Interspeech 2017 – Robots, Deep Neural Networks and the Future of Speech
There was something special about the prospect of having Interspeech 2017, the most prominent speech science and technology conference of the year, in Stockholm. Perhaps because of its rich history of speech science, including being home to great researchers like the late Gunnar Fant, who was responsible for pioneering work on the acoustics of speech production and speech synthesis. On arrival to the conference at Stockholm University, the specialness was evident as the opening ceremony was held in the architecturally impressive Aula Magna building where the FurHat robot delivered conference logistical information to the audience. There ensued a compelling four days of speech and language processing paper presentations that provided a window into the newest innovations in voice, emotion and speech technology. Interested to learn more? Check out the top themes from this year’s interspeech conference below.
Fig 1. Giant tongue welcomes attendees to the University
Fig 2. FurHat robot hilariously delivering logistics information to the audience
Big players are taking notice
It has been three years since I was last at Interspeech, so one immediate observation I had was the massively increased presence of large commercial institutions. Google, Amazon, Apple and many others were visibly apparent upon entrance to the venue. Speech technology is a hot topic, with recent accuracy surges in core speech technologies leading to a wide variety of product offerings, and top speech researchers highly sought after by many companies. The larger companies present each held their own separate evening events to help attract researchers from the conference.

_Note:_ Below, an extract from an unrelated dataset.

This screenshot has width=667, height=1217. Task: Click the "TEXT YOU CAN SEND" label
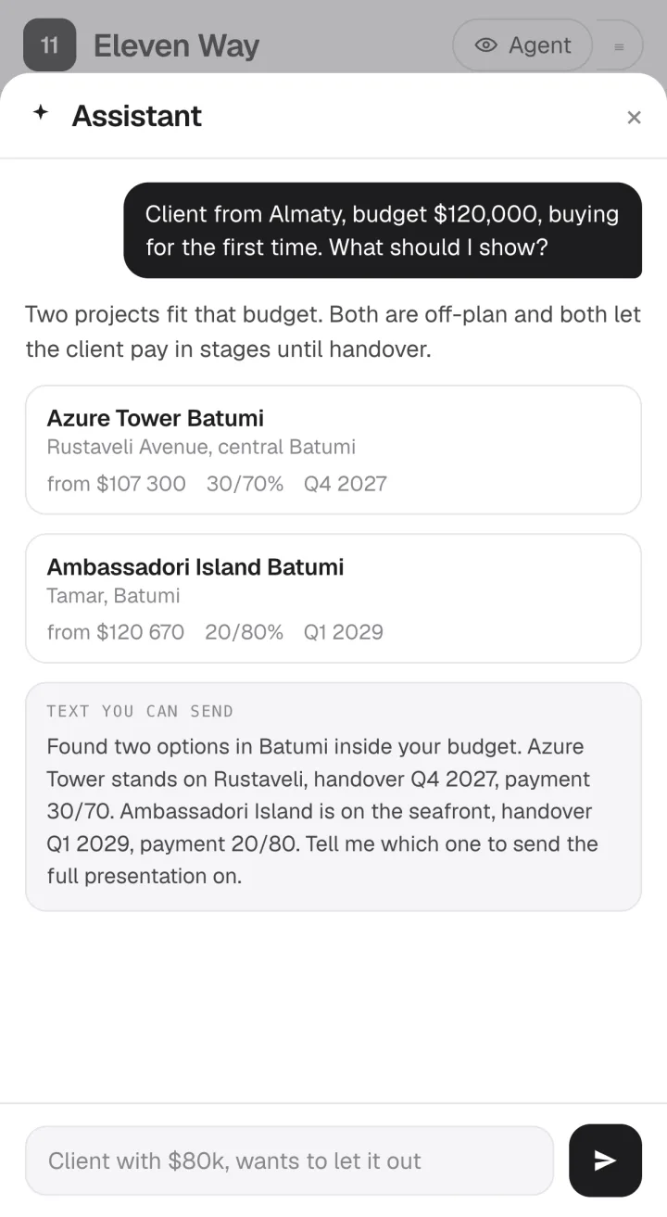140,711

Fig 3. Google’s evening event
Maturity of ASR, TTS over other areas
One impact of the large commercial interest in speech technology has been to drive core areas to levels of advanced scientific maturity. Presentations on automatic speech recognition (ASR) and text to speech synthesis (TTS), besides having massively improved results compared to three years ago, had a good deal more experimentation and evaluation standardization, as well as larger and more suitable datasets than more emerging areas such as emotion recognition.

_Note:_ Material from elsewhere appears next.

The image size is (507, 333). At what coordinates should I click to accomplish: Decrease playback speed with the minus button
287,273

WaveNet as a new paradigm for speech synthesis
The WaveNet approach to speech and audio synthesis was introduced by Google last year, where rather than generating parametric descriptions of speech or gluing together units of speech, the actual audio waveform is directly generated by the deep neural network model. WaveNet’s status as a new paradigm for speech synthesis was further solidified during their session of talks in the large Aula Magna auditorium. Despite their impressive prototype, the naturalness of Google’s synthesis demonstrated last year is still proving hard to beat.
Using context to improve emotional valence recognition
There were quite a few presentations on the topic of emotion recognition during the event, demonstrating increased interest in the area. One point discussed was the challenge of effectively discriminating positive versus negative emotions from voice. At the same time, research using larger contexts combining word embeddings of lexical data, is a promising path resulting in real improvements.
The data problem
The problem of data availability and access was a consistent theme discussed during sessions and coffee breaks. Academic research groups in particular are finding it hard to compete with the large commercial teams due to data availability and the fact that state-of-the-art approaches require large, suitable datasets to work effectively.
Neural networks for everything
In case there was any doubt it, deep neural networks (DNNs) are proving to be the state-of-the-art modeling approach in almost every area of speech technology. However, there are considerable differences in the way people are using them. Some researchers simply applied standard DNN recipes to their problem, whereas others presented experimentation with sophisticated modeling architectures which are suited to the task at hand. For this latter group, it seems that the discipline itself is now “deep neural networks” rather than just the approach.
Robots at various points on the uncanny valley curve
Finally, it was hard not to notice the volume of robots around the venue. Some held your gaze as you passed, others tried to strike up a conversation and one, MiRo – the world’s first commercial biometric robot (see Fig. 4 below), begged you to pet it to improve its mood. These robots are certainly fascinating from a scientific perspective, but the commercial applications of them (for me at least) are still somewhat undefined.
Fig 4. The world’s first commercial biometric robot
Clearly core areas of speech technology like automatic speech recognition and text-to-speech synthesis have reached an impressive level of maturity, but there remains serious open questions around how to use the “voice interface” to create user experience’s which actually solve important problems for people. Cognitive and behavioral science still have an important role to play in designing and developing truly effective human-computer interaction scenarios. Also, it is likely that affective and emotion processing through voice will continue to gain momentum and with that increased attention challenging obstacles like robustly recognizing valence (i.e. positive vs negative emotions) will eventually be overcome. Such advances will, however, be dependent on the collection of large, well annotated audio datasets – something which is distinctly lacking from this sub-field right now. The challenge then will be combining these increasingly accurate sensing capabilities to improve and elevate the human experience in both work and personal scenarios.